> [Instructions for the task]:
Revise the listing below by replacing "dropdown" with "menu" and leaving everything else unchanged. Omit the pictures from your answer.

++++++++++

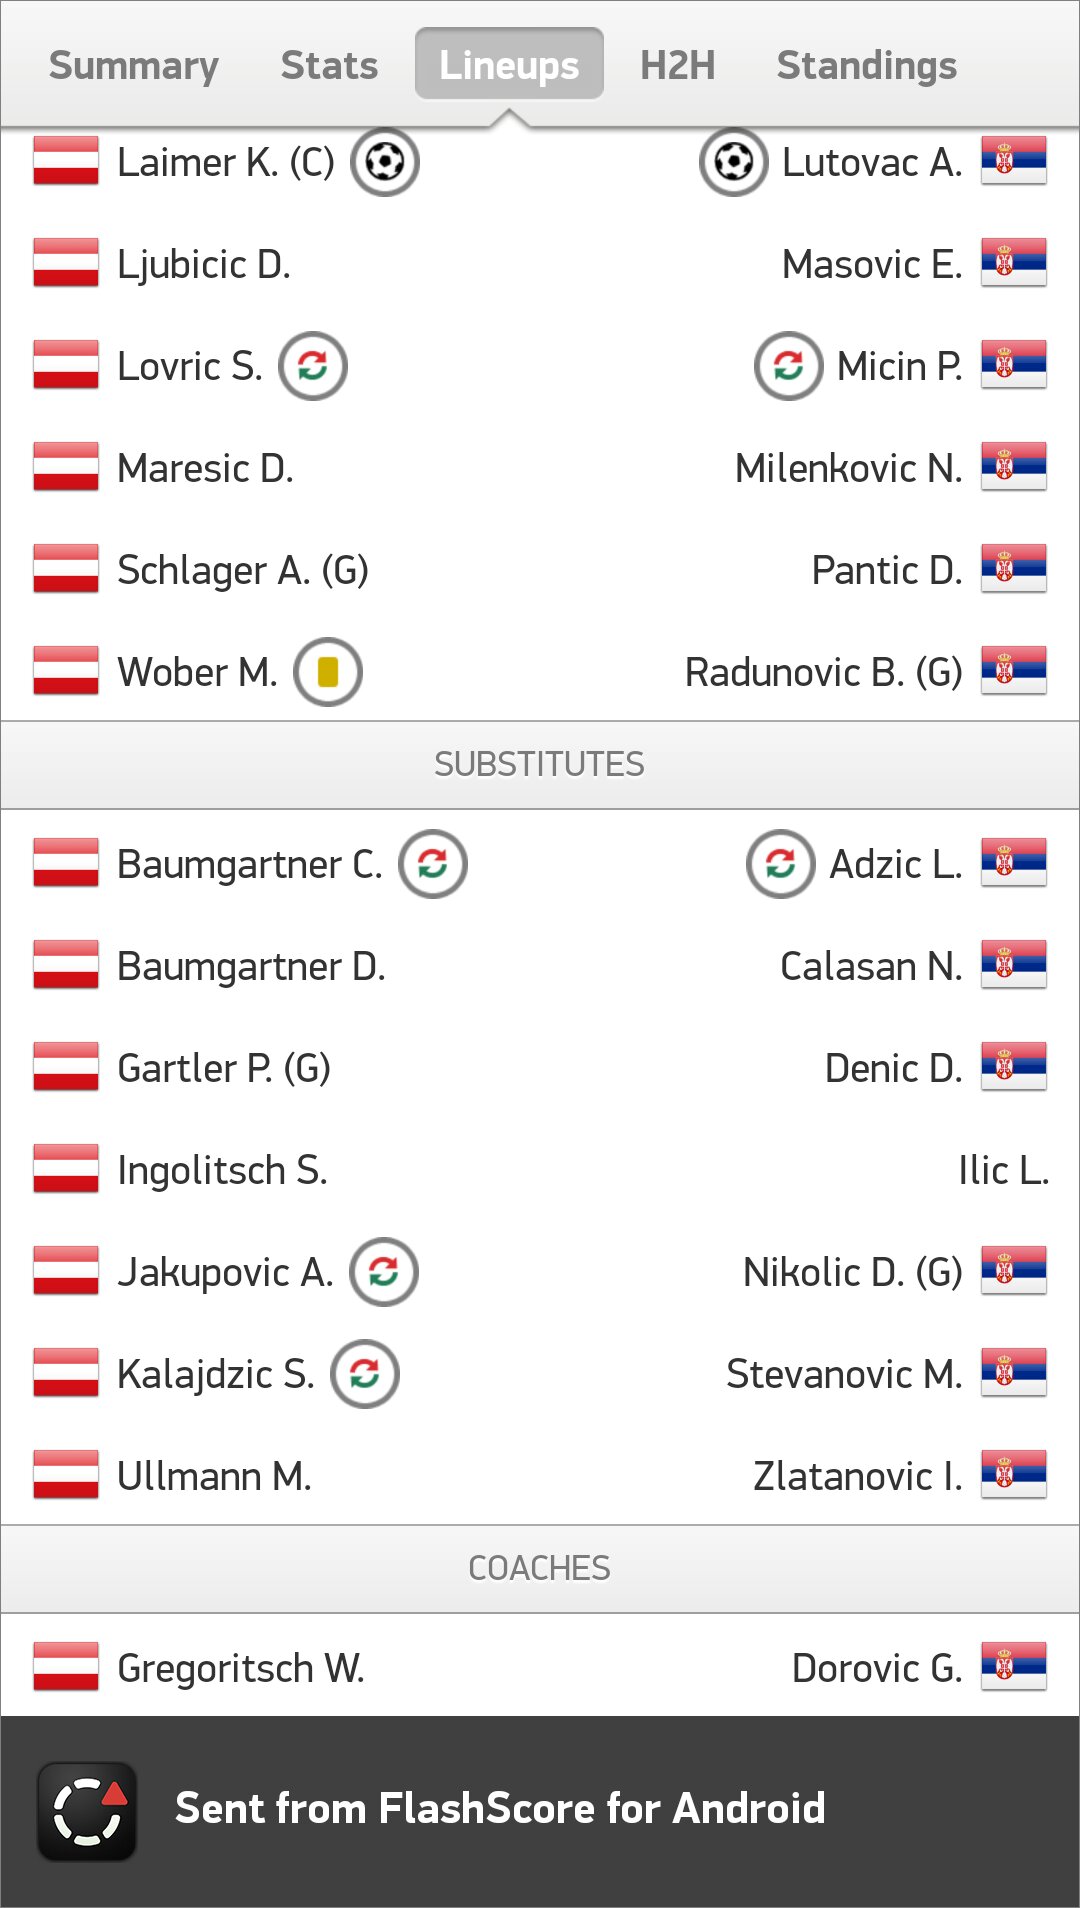Tap the substitution icon next to Lovric S.
The height and width of the screenshot is (1908, 1080).
313,366
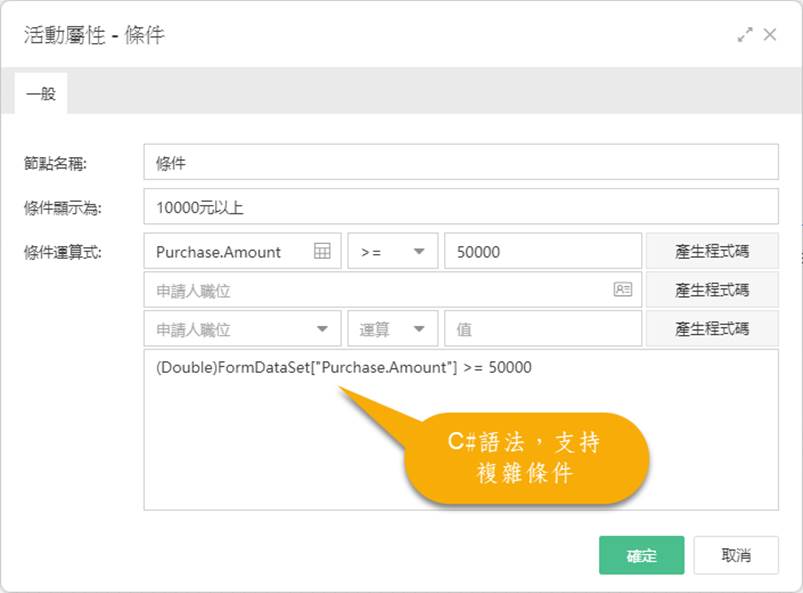Generate code for the Purchase.Amount condition row
Screen dimensions: 803x593
point(711,252)
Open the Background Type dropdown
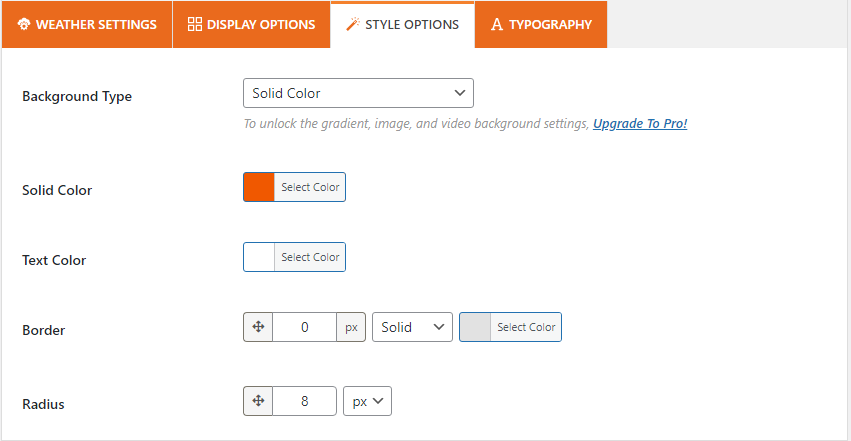The image size is (851, 441). [358, 93]
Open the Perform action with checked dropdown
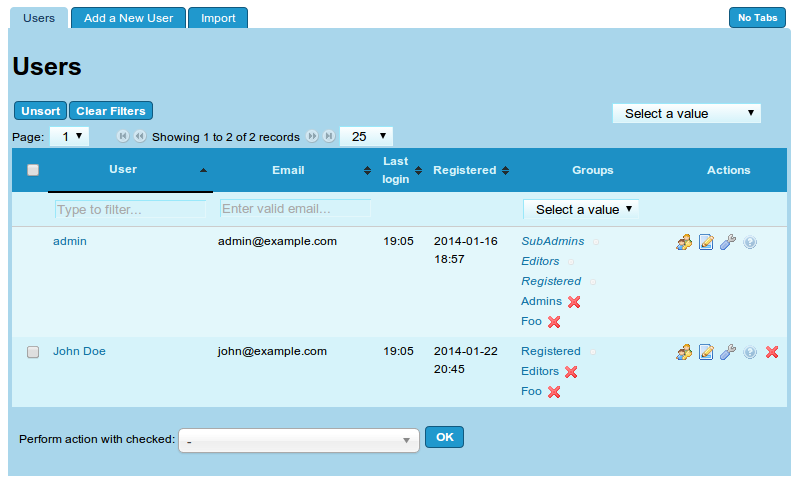Screen dimensions: 797x486 [298, 439]
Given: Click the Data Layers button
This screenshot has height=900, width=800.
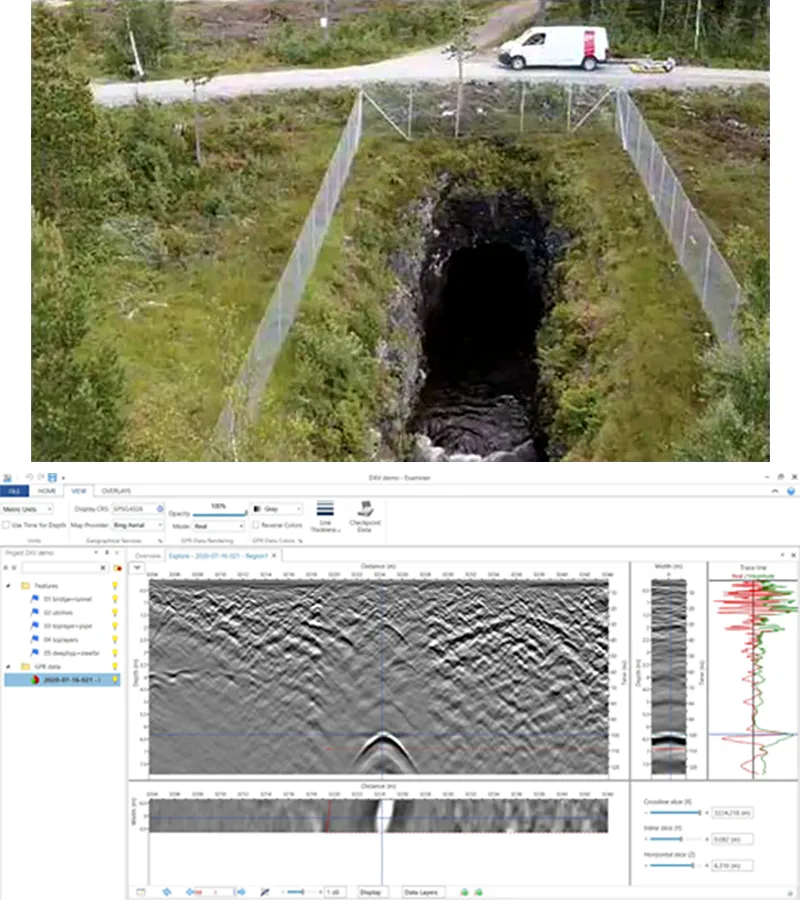Looking at the screenshot, I should click(x=423, y=891).
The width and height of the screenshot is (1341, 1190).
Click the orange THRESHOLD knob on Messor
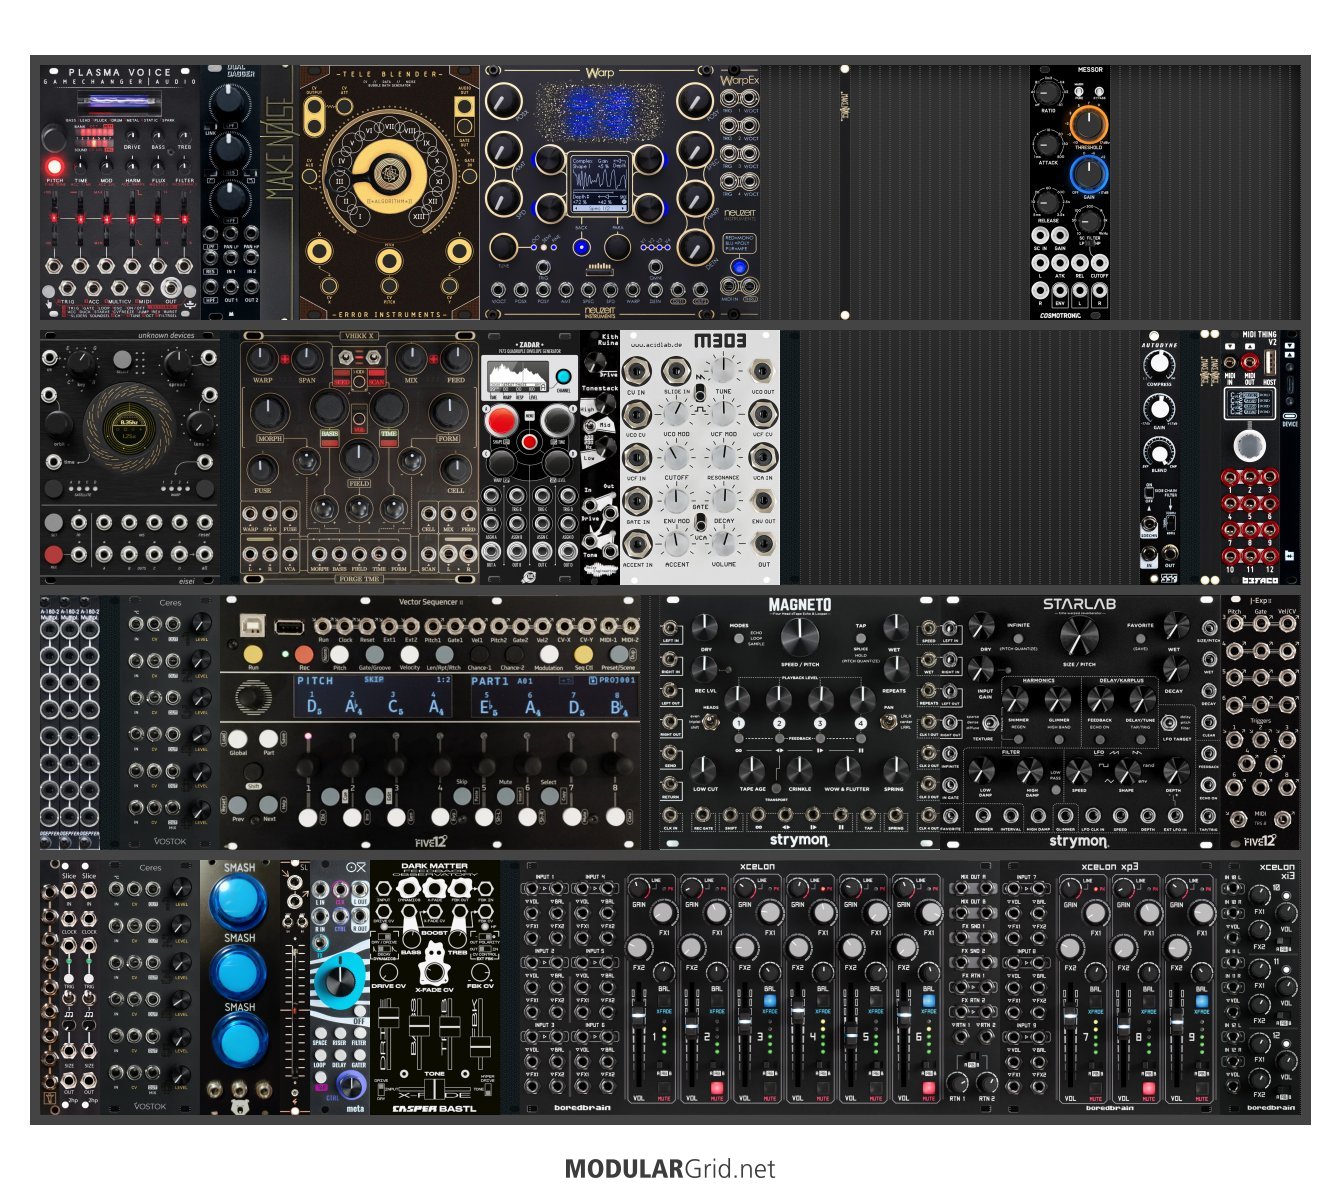(x=1088, y=124)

++++++++++

> [Result of this exercise]:
Tap the substitution icon next to Lovric S.
The height and width of the screenshot is (1908, 1080).
313,366
Generate code for the Purchase.Amount condition row
Screen dimensions: 803x593
point(711,252)
Open the Background Type menu
The image size is (851, 441). [358, 93]
Open the Perform action with checked menu
Screen dimensions: 797x486 [298, 439]
Given: Click the Data Layers button
This screenshot has height=900, width=800.
Looking at the screenshot, I should click(x=423, y=891).
The width and height of the screenshot is (1341, 1190).
Click the orange THRESHOLD knob on Messor
(x=1088, y=124)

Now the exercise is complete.